Selected text →
::::

Even today, reports CBS News correspondent Jim Acosta, U.S. soldiers are training for the next attack.
Today troops are conducting what the army considers its most critical training exercise: an American convoy comes under attack in an Iraqi village. Homemade bombs explode and gunfire erupts — all set in motion by an IED, or improvised explosive device. The soldiers have to react.
The army gives this mock battle, staged at Ft. Polk in Louisiana, a gritty realistic edge — from hiring Iraqi-Americans to play panicking residents covered in fake blood — and a barrage of pyrotechnics.
The IED has changed the face of urban warfare, so much that the army now exposes nearly every soldier — even those on their second deployment — to this situational training.
IEDs are now the No. 1 cause of causalities in Iraq. Of the almost 2,500 soldiers killed in this war, about one-third were the result of these improvised explosives.
"They said it was going to be somewhat real," says Staff Sgt. William Payne. "I took it for granted and didn't think it would be, and this is as real as it gets, right here."

::::

(Saved data entries)

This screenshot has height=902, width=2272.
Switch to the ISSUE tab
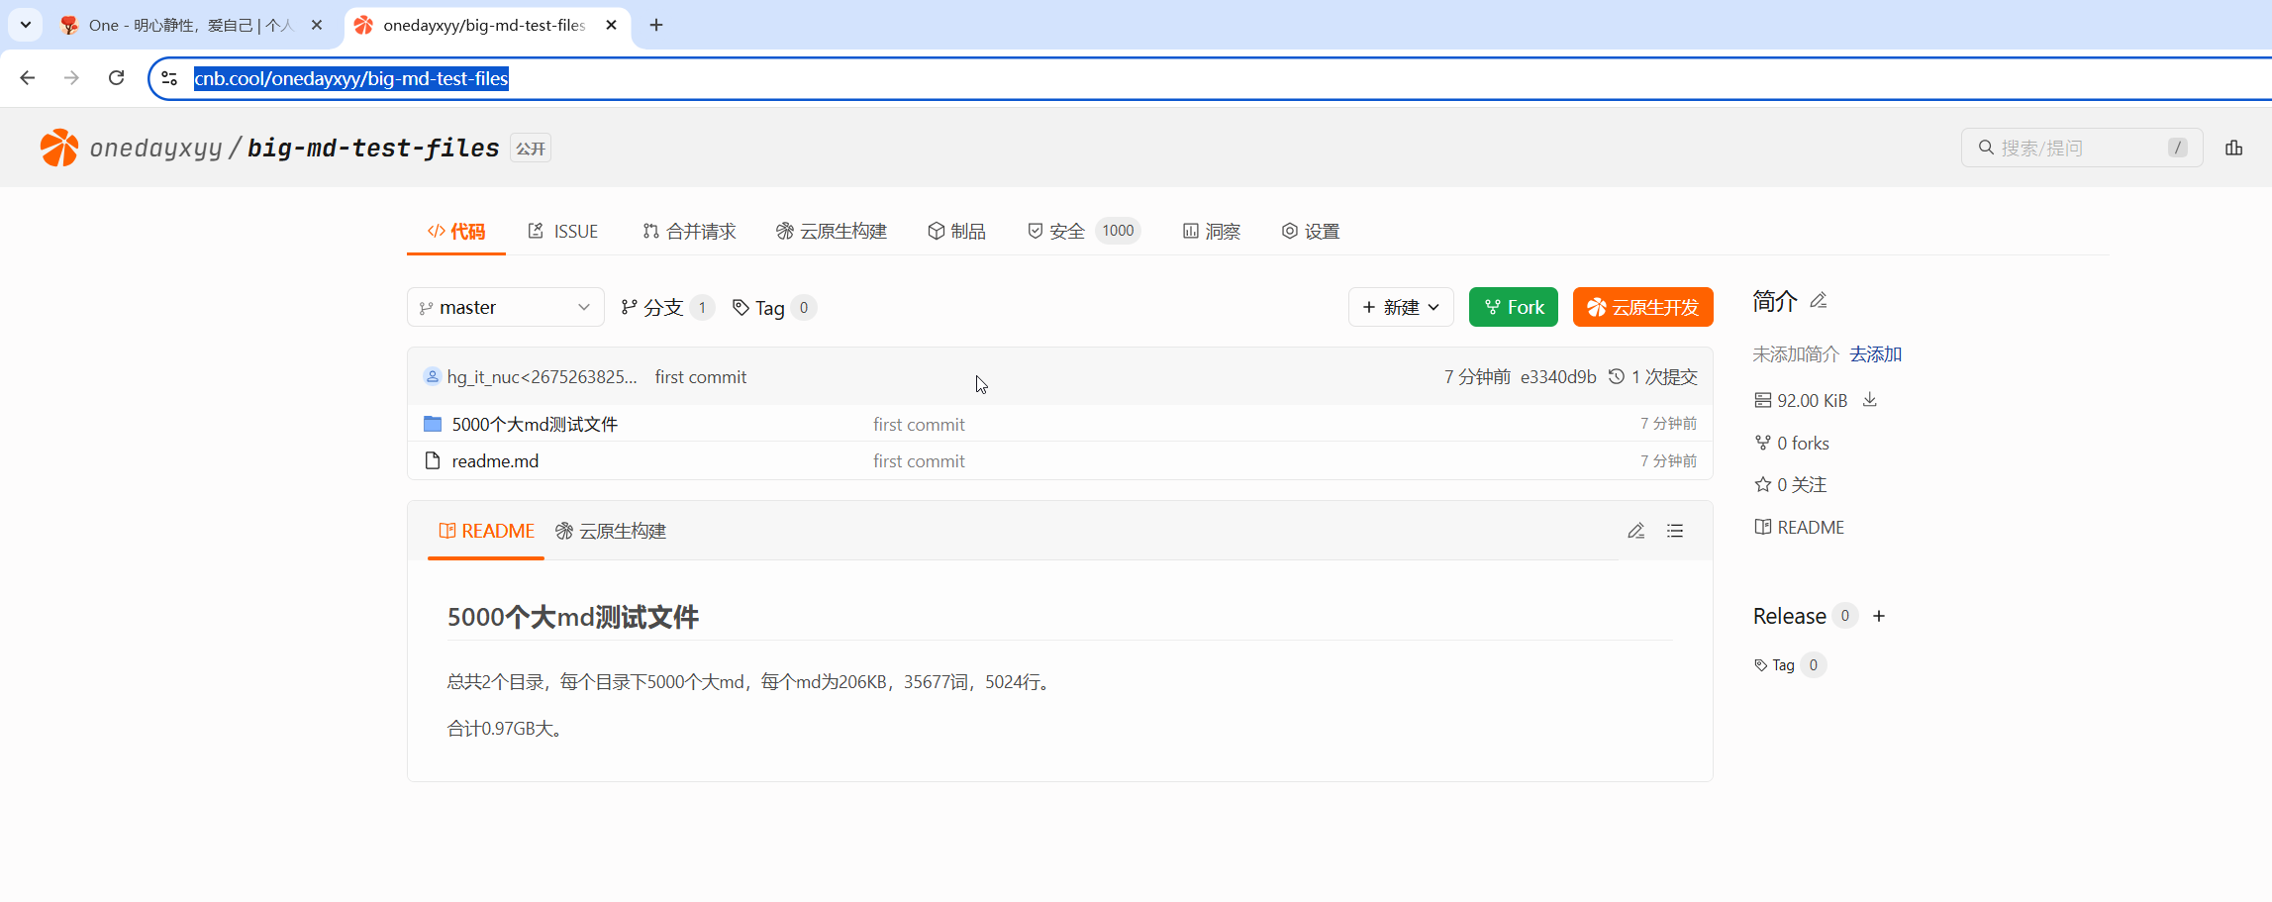point(563,232)
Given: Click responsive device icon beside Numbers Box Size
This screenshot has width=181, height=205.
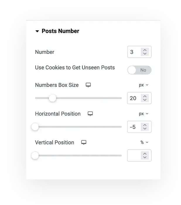Looking at the screenshot, I should click(x=88, y=85).
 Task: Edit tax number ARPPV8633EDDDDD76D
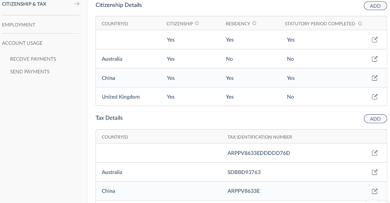click(375, 153)
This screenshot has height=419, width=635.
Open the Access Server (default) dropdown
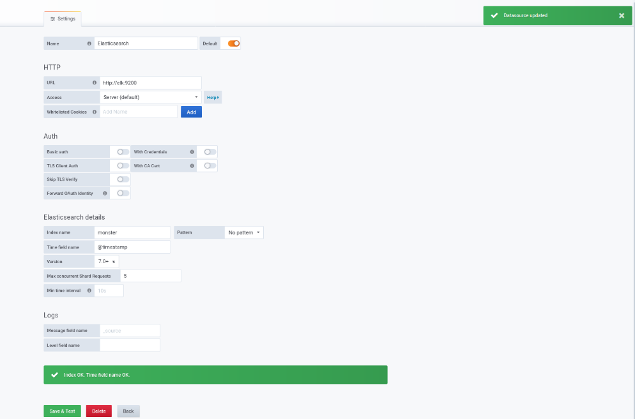(151, 97)
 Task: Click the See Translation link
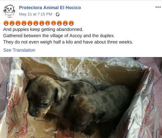[19, 50]
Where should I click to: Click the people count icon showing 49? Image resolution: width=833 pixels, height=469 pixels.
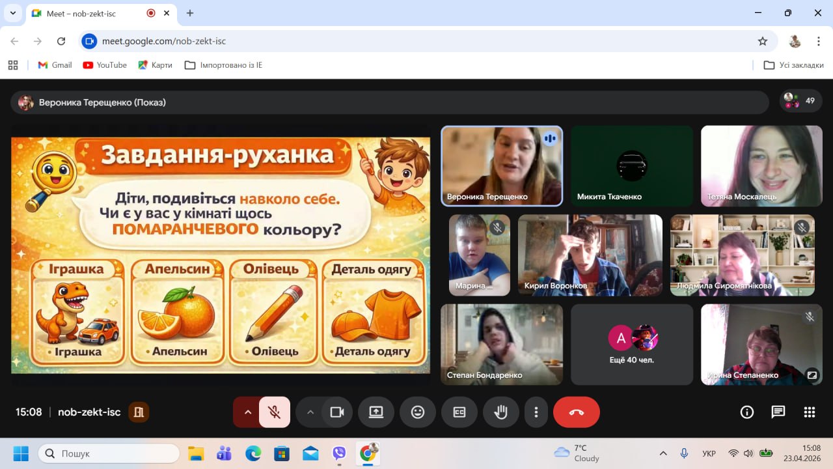pos(800,101)
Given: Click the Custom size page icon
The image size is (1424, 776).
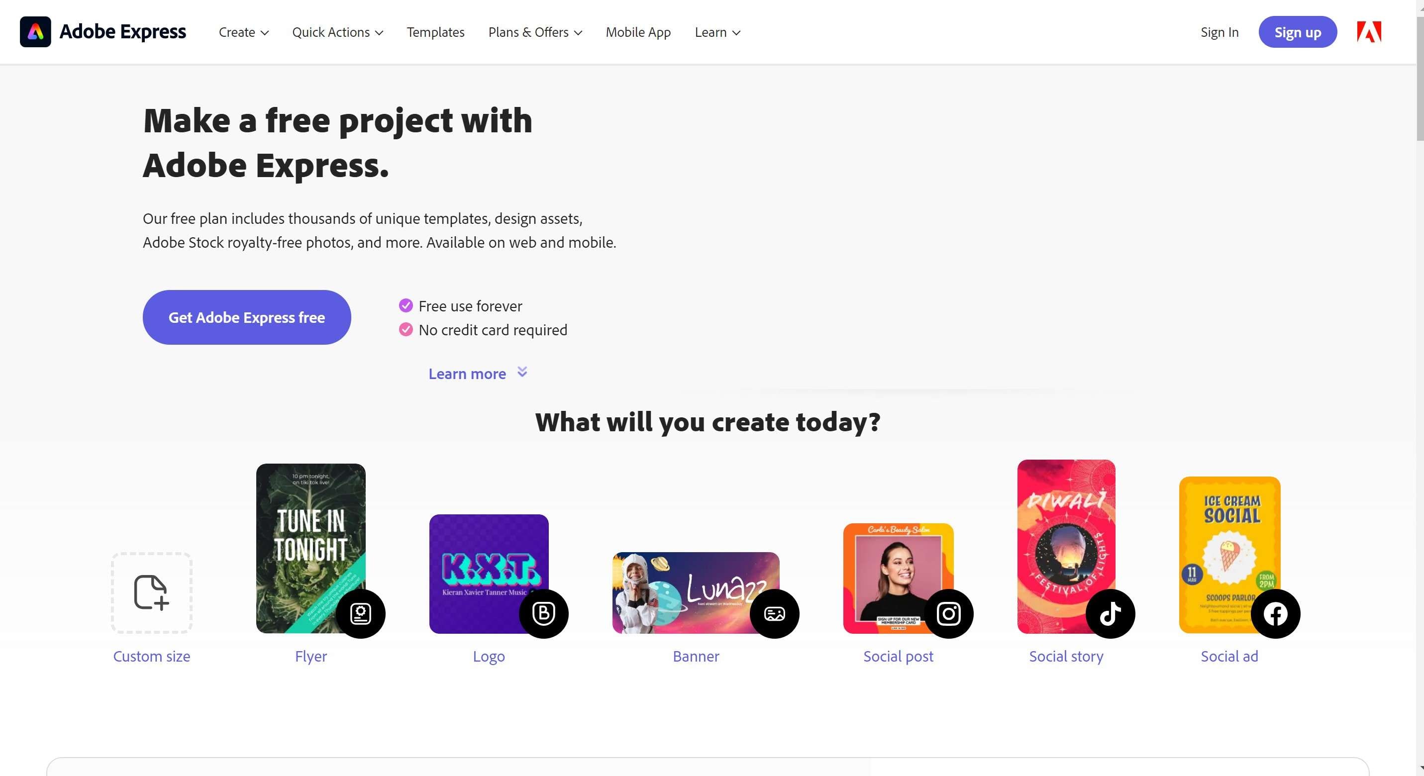Looking at the screenshot, I should [x=151, y=593].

::::

Exercise tasks →
1. According to the report on Army IED training, where is the mock battle staged?
2. Continue the report on Army IED training from the point where it stops.

Answers by item →
1. At Ft. Polk in Louisiana.

2.
Payne knows full well the power of these hidden bombs. In Iraq, he earned the Silver Star by pulling wounded soldiers out of an armored vehicle that was blown up by an IED two years ago. When we met Sgt. Payne, he had just gotten word that Abu Musab al Zarqawi was dead.
"Probably the best news I've heard all year so far," he said.
But these soldiers know Zarqawi's death doesn't mean the end of homemade bombs. This training might mean the difference between life and death.
Brig. Gen. Mike Barbero is confident this IED training will save lives. "We want our soldier's worst day to be here rather than in Baghdad," he says. "We want them to experience an IED, an RPG, a small arms engagement, a mortar attack here."
The training at Ft. Polk is so well respected that the army is planning to export this exercise to military installations across the country.